The host:port on which the REST server should listen. Leave empty to disable the REST server. Default is empty.

-r <host:port>, --rest_listen_address <host:port>
Environment LDLM_REST_LISTEN_ADDRESS

REST Session Timeout (advanced)

The duration a REST session can be idle before it is considered invalid.

--rest_session_timeout <duration>
Default 10m
Environment LDLM_REST_SESSION_TIMEOUT

Environment Variables

Configuration from environment variables consists of setting LDLM_<upper case cli flag>. For example

LDLM_LISTEN_ADDRESS=0.0.0.0:3144
LDLM_PASSWORD=mysecret
LDLM_LOG_LEVEL=info

You can see the environment variables for all configuration options by running

$ ldlm-server --print_env_template

Hint

The output of the above command can be used to generate a .env file.

Environment variable names are also documented in each configuration option.

Config File Syntax

YAML and JSON file formats are supported. The configuration file specified must end in .json, .yaml, or .yml.

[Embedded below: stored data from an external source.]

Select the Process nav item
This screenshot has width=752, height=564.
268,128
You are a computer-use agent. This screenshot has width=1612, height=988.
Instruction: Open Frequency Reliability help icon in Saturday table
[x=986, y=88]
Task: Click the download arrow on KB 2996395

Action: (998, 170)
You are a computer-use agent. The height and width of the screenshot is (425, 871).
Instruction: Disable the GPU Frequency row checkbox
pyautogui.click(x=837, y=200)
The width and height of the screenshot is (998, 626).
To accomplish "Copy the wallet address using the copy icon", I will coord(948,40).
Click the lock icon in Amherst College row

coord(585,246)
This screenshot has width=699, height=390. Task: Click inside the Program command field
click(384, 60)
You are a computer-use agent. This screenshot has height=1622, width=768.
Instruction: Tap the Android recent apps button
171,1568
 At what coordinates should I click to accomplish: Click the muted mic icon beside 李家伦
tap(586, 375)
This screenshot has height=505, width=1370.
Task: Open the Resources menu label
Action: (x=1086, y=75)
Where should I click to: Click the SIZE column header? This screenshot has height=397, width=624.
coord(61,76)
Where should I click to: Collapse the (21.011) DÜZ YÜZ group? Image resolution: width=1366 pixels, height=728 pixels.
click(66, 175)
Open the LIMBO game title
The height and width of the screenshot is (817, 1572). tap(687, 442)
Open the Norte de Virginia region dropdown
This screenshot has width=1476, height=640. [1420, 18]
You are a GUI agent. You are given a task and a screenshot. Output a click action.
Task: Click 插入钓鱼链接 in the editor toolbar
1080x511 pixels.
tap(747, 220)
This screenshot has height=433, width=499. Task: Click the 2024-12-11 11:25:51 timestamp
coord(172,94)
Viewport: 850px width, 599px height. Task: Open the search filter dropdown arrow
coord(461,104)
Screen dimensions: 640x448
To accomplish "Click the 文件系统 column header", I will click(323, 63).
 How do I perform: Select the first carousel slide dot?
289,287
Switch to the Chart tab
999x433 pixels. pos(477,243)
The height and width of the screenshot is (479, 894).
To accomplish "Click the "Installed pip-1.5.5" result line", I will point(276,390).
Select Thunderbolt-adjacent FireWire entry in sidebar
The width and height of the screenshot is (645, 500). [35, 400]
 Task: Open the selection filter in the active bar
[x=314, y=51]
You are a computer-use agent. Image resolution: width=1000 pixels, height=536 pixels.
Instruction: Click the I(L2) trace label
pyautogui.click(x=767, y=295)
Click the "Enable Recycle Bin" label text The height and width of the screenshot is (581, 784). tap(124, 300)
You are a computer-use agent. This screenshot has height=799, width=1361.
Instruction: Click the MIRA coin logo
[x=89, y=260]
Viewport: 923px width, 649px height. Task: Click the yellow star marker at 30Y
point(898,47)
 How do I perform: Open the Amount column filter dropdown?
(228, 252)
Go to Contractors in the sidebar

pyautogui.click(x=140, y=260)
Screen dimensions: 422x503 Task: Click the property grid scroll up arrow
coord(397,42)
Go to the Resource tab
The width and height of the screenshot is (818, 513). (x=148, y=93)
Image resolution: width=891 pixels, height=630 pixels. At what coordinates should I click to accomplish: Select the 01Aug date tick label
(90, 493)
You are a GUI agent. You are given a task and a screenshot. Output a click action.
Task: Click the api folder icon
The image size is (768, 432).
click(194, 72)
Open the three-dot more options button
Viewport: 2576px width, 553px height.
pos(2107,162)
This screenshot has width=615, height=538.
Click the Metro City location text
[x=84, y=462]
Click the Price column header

Configuration options are the same as the CLI flag names and function in exactly the same way. For example

YAML
listen_address: "0.0.0.0:2000"
lock_gc_interval: "20m"
lock_gc_min_idle: "10m"
log_level: info
JSON
{
    "listen_address": "0.0.0.0:6000",
    "lock_gc_interval":"20m"
}

You can generate an example yaml configuration file with all of LDLM’s supported configuration options by running

$ ldlm-server --print_yaml_template >ldlm-config.yaml

See also

How to specify a configuration file.

Configuration Recipes

Server TLS

Enable server TLS by specifying TLS Certificate and TLS Certificate Key. E.g.

ldlm-server --tls_cert <cert_file_location> --tls_key <key_file_location>

The server startup logs should indicate that TLS is enabled

{"time":"2024-04-03T18:15:04.723958-04:00","level":"INFO","msg":"Loaded TLS configuration"}
{"time":"2024-04-03T18:15:04.724002-04:00","level":"INFO","msg":"gRPC server started. Listening on localhost:3144"}

If the LDLM server certificate is signed using an internal CA, you may need to include the CA cert with your LDLM clients; each client implementation has a CA Certificate option.

Mutual TLS

To enable client TLS certificate verification, use the Verify TLS Client Certificates option.

If the CA that issued the client certs is not in a path searched by GO, you must specify the path to the CA cert with Client CA Certificate. These options should be combined with Server TLS options.

Note

Specifying the Client CA Certificate will automatically enable client cert verification, so specifying Verify TLS Client Certificates would not be needed in those cases.

REST Server

LDLM’s REST server can be enabled by simply specifying the REST Listen Address. Left unspecified, its REST server will not be enabled. See REST Endpoint API usage.

Note

There is no way to disable LDLM’s gRPC server, but you can specify its Listen address to be the local loopback address (127.0.0.1) so that it is not exposed.